7. Security Misconfiguration
The Flaw: A catch-all for common setup errors: verbose error messages that leak data, missing security headers (like HSTS), or overly permissive Cross-Origin Resource Sharing (CORS) policies (e.g., `Allow-Origin: *`).
How We Prevent It: We run a tight ship. We disable verbose errors in production, enforce secure HTTP headers, and lock down CORS to *only* allow requests from our known, trusted domains.
8. Injection Attacks (SQL/Command)
The Flaw: The classic, and it's still here. The API trusts user input and passes it directly into a database query or system command, allowing an attacker to run their own code.
How We Prevent It: We *never* build queries by concatenating strings. We use parameterized queries (prepared statements) or ORMs (like CodeIgniter's) which automatically sanitize all input, making SQL injection impossible.
9. Improper Asset Management
The Flaw: You build `v2` of your API, and it's perfectly secure. But you forget to shut down `v1`, which is still running on a forgotten server and is full of holes. Attackers are constantly scanning for old, unpatched API versions.
How We Prevent It: We maintain a strict API inventory and lifecycle. All API versions are routed through an API Gateway, which allows us to gracefully deprecate and shut down old versions once they are no longer needed.
10. Insufficient Logging & Monitoring
The Flaw: A breach happens, but you have no logs. You can't see how the attacker got in, what data they took, or how to stop them from doing it again.
How We Prevent It: We log all failed login attempts, authorization failures (like BOLA attempts), and high-request volumes. We feed these into a centralized logging system (like AWS CloudWatch or an ELK Stack) with real-time alerting. If someone tries to guess a password 100 times, we know about it *immediately*, not six months later.

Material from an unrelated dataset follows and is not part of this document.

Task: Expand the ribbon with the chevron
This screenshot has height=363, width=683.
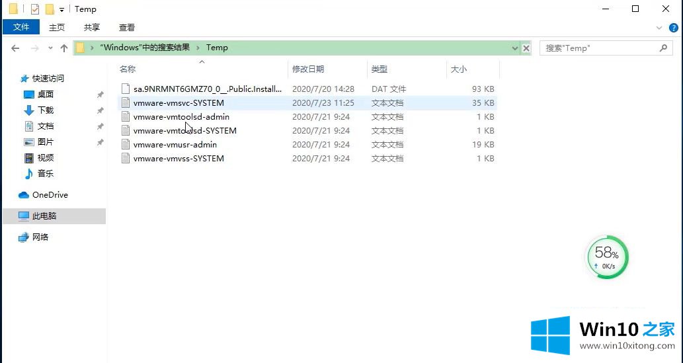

Conclusion: Security is a Process, Not a Product
As you can see, API security isn't a single "fix." It's a continuous process of proactive prevention, layered defenses, and vigilant monitoring. By addressing these top flaws, we build APIs that are not just functional, but truly resilient.
At Stack Jungle, we treat your APIs as the first-class citizens they are, ensuring your digital ecosystem is secure, from the inside out.